One powerful application for peer-to-peer systems is in the field of crypto analysis.

Back in 1992 a team of four people started to work on a method to crack a message that is encrypted using RSA with a key length of 129 bits. These people were Derek Atkins, a student from MIT, Michael Graff, a student at Iowa State University, Paul Leyland at Oxford University and Arjen Lenstra, the renowned mathematical expert at Bellcore.

They realized that they needed help in order to have enough computing power to crack the code. To solve this problem, they called on volunteers to run a piece of software on their PC which works on part of the crack, and feeds the results to a central server for further analysis. More than 1600 machines from all continents except Antarctica worked on the problem. The code was cracked after 7 months – revolutionary at the time!
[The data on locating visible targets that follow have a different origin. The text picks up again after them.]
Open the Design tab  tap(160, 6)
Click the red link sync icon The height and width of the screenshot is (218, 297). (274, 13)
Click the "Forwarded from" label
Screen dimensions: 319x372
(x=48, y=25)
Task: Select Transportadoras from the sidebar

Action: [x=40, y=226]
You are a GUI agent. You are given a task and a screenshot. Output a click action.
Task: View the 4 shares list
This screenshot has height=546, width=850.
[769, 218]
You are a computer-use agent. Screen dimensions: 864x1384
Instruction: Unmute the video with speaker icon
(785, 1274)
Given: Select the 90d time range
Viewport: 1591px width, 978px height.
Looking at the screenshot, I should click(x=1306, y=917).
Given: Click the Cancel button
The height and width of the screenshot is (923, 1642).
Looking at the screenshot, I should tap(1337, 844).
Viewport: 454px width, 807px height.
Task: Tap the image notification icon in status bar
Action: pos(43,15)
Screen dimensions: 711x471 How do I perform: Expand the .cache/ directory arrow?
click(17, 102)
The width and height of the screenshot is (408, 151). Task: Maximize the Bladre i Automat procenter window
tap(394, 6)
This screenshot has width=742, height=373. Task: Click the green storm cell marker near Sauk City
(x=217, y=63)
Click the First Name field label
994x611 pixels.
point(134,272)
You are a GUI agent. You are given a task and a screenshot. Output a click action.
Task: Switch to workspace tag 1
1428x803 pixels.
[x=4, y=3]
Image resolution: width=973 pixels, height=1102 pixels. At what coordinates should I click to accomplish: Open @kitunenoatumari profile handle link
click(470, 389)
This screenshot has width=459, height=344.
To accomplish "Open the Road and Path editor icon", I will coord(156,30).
This concept has matured over the years and today can be found in services such as distributed.net. These services however, only use a small fraction of the PC’s available on the Internet….

Imagine the computing power if you bundle code-breaking software with each Kazaa download. The Kazaa client has already been downloaded more than 300 million times since it was launched. At any point in time there are approximately 3 million users on the Kazaa network. In other words there are 3 million PC’s that can be used for ‘real-time’ crypto analysis!

According to United Devices, if you assume that each PC on the Kazaa network is equipped with a 1 Ghz Intel Pentium 3 processor that is on average 50% utilized, the potential computing power of this network is 1500 Teraflops – equivalent to 17361 Sun Fire 15k Servers.

I am no cryptography expert but I think this amount of computing power is sufficient to take ‘a crack’ at some of the modern encryption technologies.